That awkward moment when someone reminds you that you have a blog….whoops. (thanks Jon)
My lack of desire to write has been overwhelmingly more frequent. My time is still consumed with experiencing new and wonderful (or sometimes awful) restaurants, but I suppose none have been worthy enough for me to log back in and write…..until now.
And by “now”, I mean May of 2018 when I went back to New York.
Since then, we have mourned the loss of one of my favorite public figures, Anthony Bourdain. His stories and depictions of life in various parts of the world were always so stimulating and grounded. The recollection of his five senses through all of his adventures and travels were so vibrant and lucid that you couldn’t help but fall in love with everything he had to offer. He was my hero and will forever be in my heart.
Prior to the somber news of his passing, my husband and I were celebrating our third wedding anniversary at the three Michelin Starred restaurant of Tony Bourdain’s best friend, Eric Ripert. If you watched any of his shows, you will have frequently seen cameos with Eric as his bubbly French Buddhist sidekick.
With all his culinary knowledge and experience, in addition to having one of the few restaurants in America with THREE Michelin Stars, we HAD to get a reservation at the highly acclaimed Le Bernadin.
We waited in angst to have our minds blown…and they were…but not in the way we were expecting.
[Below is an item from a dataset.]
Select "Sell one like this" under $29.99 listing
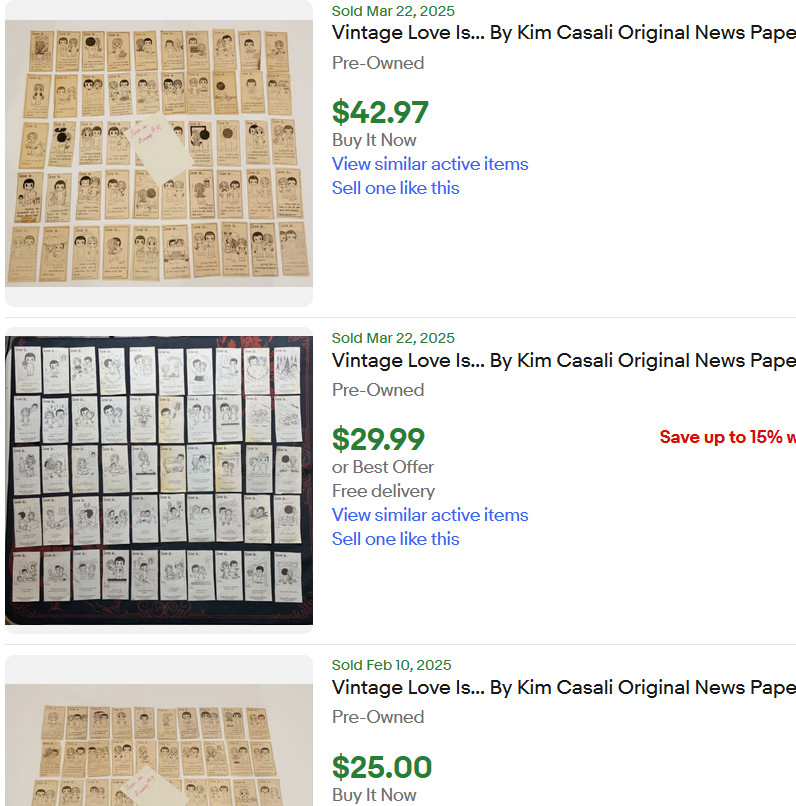This screenshot has height=806, width=796. pos(396,539)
Let’s start here. I booked the restaurant about 30 days out…or maybe it was 60, I can’t recall; the only time slot they had available that fit our schedule was a Friday lunch at 2pm. We landed Friday morning and painfully starved ourselves for this lunch. I was half tempted to just say “fuck it”, cancel, and pay the $140 because I was too hungry to wait…..but I didn’t let my impatience get the best of me. We got there 15 min early, and ended up waiting until 2:45 to be seated for our 2:00 reservation.
They sat us near the bar area during our wait time and served us taro chips until our table was ready. I guess that was cool….they kind of compensated us for our wait time? But why threaten to charge us money for not fulfilling our obligations as guests, if you’re not going to honor our reserved time? #justsayin
Upon being seated, I was able to examine the dining room. It was beautiful. The table settings, the floral arrangements, even the architecture. At an upscale seafood restaurant in the heart of Manhattan with 3 Michelin stars and a $70 per person cancellation fee, I’d expect no less.
With that being said, I expected more from the service. It took FOREVER for them to even give us the menu. And my biggest peeve at nice restaurants was observed: reaching over the guest.
DO NOTreach over my plate to change out cutlery or fill my glass. There is a reason why the tables are laid out the way they are, so you can WALK AROUND them (duh). You should know better than that, Le Bernadin.
Finally, they came around with their house appetizer-a smoked salmon spread. I believe it was actually a Salmon Rillette if memory serves me right. It was delicious….but anything tastes good when you’re hangry and your patience is wearing thin.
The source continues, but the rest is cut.